Task objective: Write out the stretch of the appeal judgment from "62    The appellant says" through "the orders made.", word for word.

Page excerpt:
55    Further, the respondents submit that the appellant does not point to any factual inaccuracy contained in Ms Worthington’s affidavit. In those circumstances in the absence of any evidence to the contrary the Federal Magistrate was entitled to find (at the time judgment was given after 30 June 2011), that on the evidence before the Court there was an additional cost liability owed by the appellant of $165,660.71 which included the taxed bill of costs of $96,198.05.

56    In submissions in reply, the appellant says that the evidence in Ms Worthington’s affidavit confirms that the allocatur was not signed in respect of the amount of $96,198.05 and that amount was not, and still is not, due and payable and so had not “crystallised” as stated by the Federal Magistrate in his reasons for judgment.

57    The appellant also says that the evidence of Ms Worthington confirms that allocaturs were signed in respect of the appellant’s costs of $9,750 and $3,607.37 being $13,357.37 in total.

58    The appellant says that even on the evidence filed as of 28 June 2011, the finding that the appellant had debts of $165,660.71 was in error and at least overstated by $109,555.40.

59    The appellant says that these amounts, if considered at all, required a consideration of the off-setting effect of the sum also paid into Court, before any finding could be made in respect of the amount of debt owed, as well as the appellant’s cash at bank of $20,116, share portfolio of $15,083 and his access to equity in the property at City Beach, which had a net value, as to a one-half interest, of $1.2 million.

60    The appellant says the amount of $40,902.82 paid into Court was for the balance of the judgment for $150,000 after off-setting the judgment owed to the appellant of $122,399.38. That amount, after set-off, was therefore $27,600.02. With interest the payment in amount was $40,902.82.

61    The appellant says the claim of the respondents for $150,000 requires payment to the appellant of $50,000 on receipt of the funds. The off-set of $122,399.38 has the practical consequence that the respondents will never receive $150,000 and in fact have, since 28 March 2008, had the benefit of $122,399.28, being more than the $100,000 that (taking into account a practical set-off) they are entitled to retain.

62    The appellant says that the appellant did not enter into any costs agreement in respect of the “legal costs associated with the enforcement” as provided for by cl 2.2 of the deed, and there is no obligation to pay costs beyond those recoverable on the relevant costs scale, pursuant to the orders made.

63    The appellant says, therefore, the net effect is that the appellant was and is entitled to receive $63,302.80 on payment of the $40,902.82 paid into Court on 27 June 2011.

Supplied records:
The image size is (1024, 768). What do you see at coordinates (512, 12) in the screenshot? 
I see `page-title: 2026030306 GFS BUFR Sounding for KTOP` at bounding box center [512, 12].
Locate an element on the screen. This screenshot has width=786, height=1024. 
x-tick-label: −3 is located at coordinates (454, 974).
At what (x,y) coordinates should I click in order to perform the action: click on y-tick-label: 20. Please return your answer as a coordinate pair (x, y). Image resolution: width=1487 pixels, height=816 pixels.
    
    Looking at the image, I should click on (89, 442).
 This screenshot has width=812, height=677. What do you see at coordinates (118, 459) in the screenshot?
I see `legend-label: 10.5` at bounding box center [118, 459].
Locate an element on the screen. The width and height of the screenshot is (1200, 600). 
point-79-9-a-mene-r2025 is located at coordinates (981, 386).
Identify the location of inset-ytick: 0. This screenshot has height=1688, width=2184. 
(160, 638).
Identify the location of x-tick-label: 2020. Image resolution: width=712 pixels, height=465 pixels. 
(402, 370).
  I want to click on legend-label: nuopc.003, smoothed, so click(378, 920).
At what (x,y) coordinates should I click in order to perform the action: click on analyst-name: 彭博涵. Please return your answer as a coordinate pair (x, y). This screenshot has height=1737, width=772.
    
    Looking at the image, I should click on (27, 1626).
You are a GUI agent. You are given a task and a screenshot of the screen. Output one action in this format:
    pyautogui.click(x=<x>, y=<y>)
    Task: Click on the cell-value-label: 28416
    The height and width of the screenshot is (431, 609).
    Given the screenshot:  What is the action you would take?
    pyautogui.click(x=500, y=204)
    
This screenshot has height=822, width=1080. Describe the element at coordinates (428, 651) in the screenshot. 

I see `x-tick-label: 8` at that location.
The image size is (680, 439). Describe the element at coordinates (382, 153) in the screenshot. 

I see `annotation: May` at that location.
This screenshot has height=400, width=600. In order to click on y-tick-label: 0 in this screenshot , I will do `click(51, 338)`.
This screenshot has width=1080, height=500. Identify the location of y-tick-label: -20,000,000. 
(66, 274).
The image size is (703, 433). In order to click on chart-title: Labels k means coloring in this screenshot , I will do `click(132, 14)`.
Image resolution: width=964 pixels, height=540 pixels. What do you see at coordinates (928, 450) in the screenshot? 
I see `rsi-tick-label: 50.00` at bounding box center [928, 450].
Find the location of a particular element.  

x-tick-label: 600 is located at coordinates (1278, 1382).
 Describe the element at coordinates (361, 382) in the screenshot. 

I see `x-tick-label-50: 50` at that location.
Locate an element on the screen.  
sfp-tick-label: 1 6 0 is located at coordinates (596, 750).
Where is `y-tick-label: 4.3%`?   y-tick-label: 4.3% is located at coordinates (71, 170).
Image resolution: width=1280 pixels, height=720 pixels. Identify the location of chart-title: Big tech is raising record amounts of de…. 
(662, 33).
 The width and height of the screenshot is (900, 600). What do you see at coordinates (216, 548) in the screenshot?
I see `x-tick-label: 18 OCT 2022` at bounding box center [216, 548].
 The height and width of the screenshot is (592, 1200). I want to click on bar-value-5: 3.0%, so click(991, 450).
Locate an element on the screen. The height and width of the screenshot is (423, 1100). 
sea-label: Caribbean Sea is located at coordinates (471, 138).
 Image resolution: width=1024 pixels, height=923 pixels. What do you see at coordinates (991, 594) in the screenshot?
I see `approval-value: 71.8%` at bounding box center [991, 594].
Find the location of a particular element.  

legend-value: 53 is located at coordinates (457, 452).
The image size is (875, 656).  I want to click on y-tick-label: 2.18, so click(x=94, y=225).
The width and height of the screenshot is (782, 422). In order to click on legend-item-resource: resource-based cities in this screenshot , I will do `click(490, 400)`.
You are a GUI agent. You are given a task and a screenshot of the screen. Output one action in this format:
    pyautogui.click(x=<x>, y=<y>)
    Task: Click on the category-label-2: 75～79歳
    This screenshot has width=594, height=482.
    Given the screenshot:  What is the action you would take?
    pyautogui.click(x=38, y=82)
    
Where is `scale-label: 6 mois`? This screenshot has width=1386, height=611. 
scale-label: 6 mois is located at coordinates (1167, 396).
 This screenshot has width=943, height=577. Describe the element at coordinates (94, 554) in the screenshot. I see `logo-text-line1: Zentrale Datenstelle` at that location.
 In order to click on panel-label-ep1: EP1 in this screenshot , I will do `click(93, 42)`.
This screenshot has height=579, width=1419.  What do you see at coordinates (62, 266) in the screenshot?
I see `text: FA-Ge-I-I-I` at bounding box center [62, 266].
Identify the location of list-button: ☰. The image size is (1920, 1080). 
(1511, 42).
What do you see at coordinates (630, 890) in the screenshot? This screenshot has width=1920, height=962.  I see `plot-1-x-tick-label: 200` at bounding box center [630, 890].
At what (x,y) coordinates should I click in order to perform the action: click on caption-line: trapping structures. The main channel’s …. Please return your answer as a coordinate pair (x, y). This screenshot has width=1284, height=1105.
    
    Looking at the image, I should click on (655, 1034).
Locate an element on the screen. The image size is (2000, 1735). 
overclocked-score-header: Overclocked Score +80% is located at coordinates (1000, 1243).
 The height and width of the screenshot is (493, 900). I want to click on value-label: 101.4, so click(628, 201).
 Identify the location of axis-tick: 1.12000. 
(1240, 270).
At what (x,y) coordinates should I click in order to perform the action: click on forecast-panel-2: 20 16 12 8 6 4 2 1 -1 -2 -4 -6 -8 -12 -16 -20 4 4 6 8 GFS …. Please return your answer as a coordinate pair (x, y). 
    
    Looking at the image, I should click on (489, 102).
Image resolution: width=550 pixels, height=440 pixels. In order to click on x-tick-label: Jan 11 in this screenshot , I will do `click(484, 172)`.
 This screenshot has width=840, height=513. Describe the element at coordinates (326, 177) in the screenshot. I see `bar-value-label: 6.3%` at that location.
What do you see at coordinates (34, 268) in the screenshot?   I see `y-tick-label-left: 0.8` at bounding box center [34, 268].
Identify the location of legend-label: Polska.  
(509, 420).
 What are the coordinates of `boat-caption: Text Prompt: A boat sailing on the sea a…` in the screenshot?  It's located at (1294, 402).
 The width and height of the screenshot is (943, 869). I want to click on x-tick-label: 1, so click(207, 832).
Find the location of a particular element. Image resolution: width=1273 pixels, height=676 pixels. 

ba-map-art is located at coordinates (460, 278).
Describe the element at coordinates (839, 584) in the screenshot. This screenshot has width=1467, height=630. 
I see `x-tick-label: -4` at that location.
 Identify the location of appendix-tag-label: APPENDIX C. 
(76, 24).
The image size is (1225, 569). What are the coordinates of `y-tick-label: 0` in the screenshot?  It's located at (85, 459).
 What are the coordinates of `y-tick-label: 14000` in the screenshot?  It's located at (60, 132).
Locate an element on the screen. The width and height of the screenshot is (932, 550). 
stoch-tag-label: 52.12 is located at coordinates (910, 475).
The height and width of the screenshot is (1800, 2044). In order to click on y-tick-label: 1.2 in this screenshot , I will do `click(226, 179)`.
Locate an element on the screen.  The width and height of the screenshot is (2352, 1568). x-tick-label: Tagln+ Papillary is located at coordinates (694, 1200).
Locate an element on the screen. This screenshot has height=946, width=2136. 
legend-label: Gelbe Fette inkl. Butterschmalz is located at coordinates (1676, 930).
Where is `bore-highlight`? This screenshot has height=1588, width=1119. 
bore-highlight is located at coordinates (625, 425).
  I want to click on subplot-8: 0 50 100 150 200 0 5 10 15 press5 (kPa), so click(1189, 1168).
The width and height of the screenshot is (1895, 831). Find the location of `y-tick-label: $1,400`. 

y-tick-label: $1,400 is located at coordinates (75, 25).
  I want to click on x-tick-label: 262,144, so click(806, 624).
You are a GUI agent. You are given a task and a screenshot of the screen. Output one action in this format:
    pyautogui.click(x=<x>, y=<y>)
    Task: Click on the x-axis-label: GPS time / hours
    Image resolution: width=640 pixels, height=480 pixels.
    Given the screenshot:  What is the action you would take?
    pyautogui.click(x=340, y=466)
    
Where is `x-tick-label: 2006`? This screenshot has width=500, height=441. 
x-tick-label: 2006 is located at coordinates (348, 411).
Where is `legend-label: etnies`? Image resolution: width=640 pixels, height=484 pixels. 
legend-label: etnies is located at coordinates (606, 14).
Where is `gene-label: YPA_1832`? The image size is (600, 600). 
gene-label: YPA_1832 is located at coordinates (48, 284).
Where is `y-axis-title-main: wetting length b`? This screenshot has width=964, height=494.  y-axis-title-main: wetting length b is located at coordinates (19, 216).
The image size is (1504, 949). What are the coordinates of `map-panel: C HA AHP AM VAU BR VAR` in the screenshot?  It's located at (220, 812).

Your response:
62    The appellant says that the appellant did not enter into any costs agreement in respect of the “legal costs associated with the enforcement” as provided for by cl 2.2 of the deed, and there is no obligation to pay costs beyond those recoverable on the relevant costs scale, pursuant to the orders made.